There is another Trump acolyte holding out, President Jair Bolsonaro of Brazil. He continues to deny the seriousness of the virus threat. He continues to exhort people to work and engage in economic activities. At his call, demonstrations were held around the country against the Supreme Court and the Congress with whom he has been engaged in running battles. Public anger at his callous stand is mounting with people banging pots and pans in their houses in protest everyday.
Modi, who had invited the demented Bolsonaro as the chief guest on Republic Day this year, obviously does not share his bizarre views on the coronavirus. But there is something common between the two – authoritarianism. To call for a total lockdown of 1.3 billion people and a shutdown of their daily activities with three and a half hours notice can only stem from an authoritarian mind-set. Moreover, it displays a callous class outlook: it was a declaration of war on the working class. The term “migrant labor” is partly misleading. Most of them are workers engaged in production, construction, distribution and services. There is no protection for their jobs, no unemployment benefits, no food security or even shelter for their families. All that Modi offered in his speeches were pious homilies asking employers not to dismiss workers or cut their salaries. When the workers and their families voted with their feet, the crackdown began: they are being herded into makeshift shelters, or quarantined in deplorable conditions, or the more recalcitrant are being sent to temporary jails.

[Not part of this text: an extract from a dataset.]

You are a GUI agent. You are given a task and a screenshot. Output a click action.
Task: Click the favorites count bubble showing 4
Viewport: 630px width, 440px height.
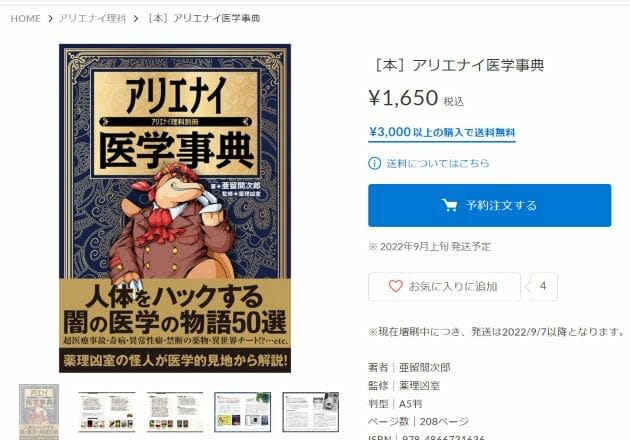coord(544,287)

The reality is that after three decades of neoliberal policies, we have an enfeebled skeleton of a public health system (with exceptions like Kerala), no universal public distribution system and a State which refuses to do public provisioning for basic services. In the post-pandemic period the work is cut out for us. There have to be alternative policies to the toxic mix of neoliberalism and Hindutva. The Left has to take the lead to fight for this alternative path.